Perhaps more important, this novel, everyone-but-Owen spin clashes with the updated explanation Owen herself offered at a second Senate hearing in 2003. There, she expanded on Hatch's 2002 theory that Gonzales was not referring to her by suggesting that he was not referring to any of the Texas Supreme Court justices: "I do not believe that he was attacking me, or for that matter, any dissent on the court," Owen testified.

The final, and most puzzling, Republican evolution came this January during Gonzales' confirmation hearing as attorney general. Asked about Owen by Sen.

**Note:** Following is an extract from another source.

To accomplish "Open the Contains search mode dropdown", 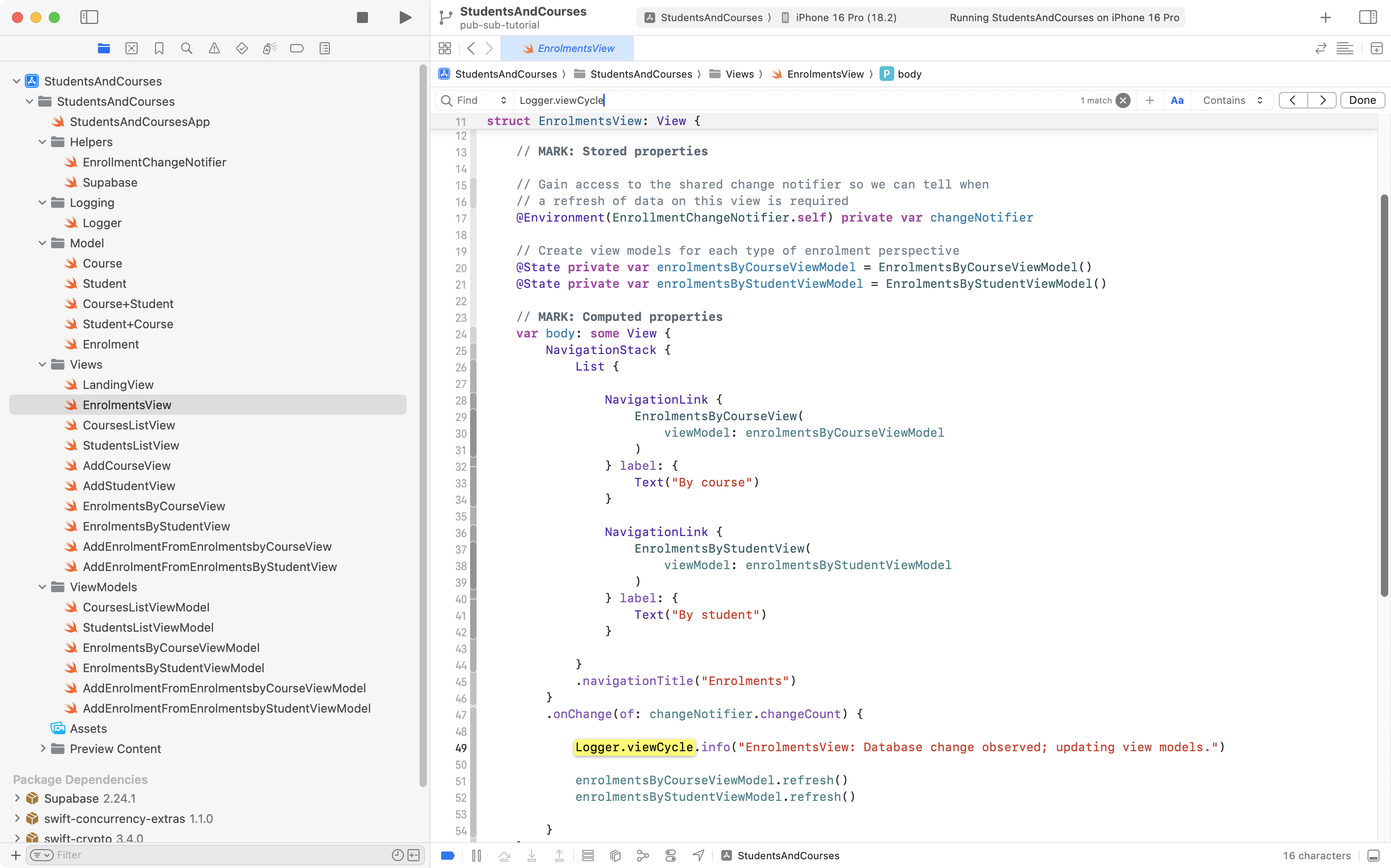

Sam Brownback, R-Kan., a supporter of Owen's nomination, Gonzales took the fall on behalf of the embattled nominee: "My comment about an act of judicial activism was not focused at Judge Owen," he said. "It was actually focused at me." He added, "As to the words that have been used as a sword against Judge Owen, let me just say that those words were related to me in terms of my interpretation of what the Legislature intended."

In other words, if Gonzales hadn't followed what he believed to be the true intent of the statue by granting a judicial bypass to the Jane Doe minor, then he would have been guilty of an "unconscionable act of judicial activism."

"Absent any indication that Gonzales was lying to the Senate, I credit his statement," says Rosenzweig at the Heritage Foundation.

But for some legal scholars, the attorney general's latest explanation was just too much. "In a city that revolves on spin, that spin is so great it threatens to take the Earth off its axis," says Turley.

Even some hardcore conservatives seem to agree. When the topic of Gonzales and Owen came up recently on FreeRepublic.com, one member posted the exact language Gonzales had used in his opinion. The Freeper concluded, "To me, it sounds like he is saying the dissenters are falling prey to their ideology and not basing their decision on the law. That means Owen, too. How do you not reach that conclusion?"

Ultimately Owen's dissents in the Texas abortion cases have served as a double-edged sword, helping make her a hero among the members of the right wing who pushed for her unlikely nomination, but also leading her to be tagged as a judicial activist by Gonzales just when Republicans were railing against judicial activism. (Ironically, Gonzales' more moderate approach in the same abortion cases could cost him a seat on the Supreme Court; influential anti-abortion groups claim the rulings prove he's too soft to be trusted.)

If Owen does end up as the public face of the filibuster showdown, it will be fitting, McDonald says. "They're using the most extreme tactics for the most extreme justice."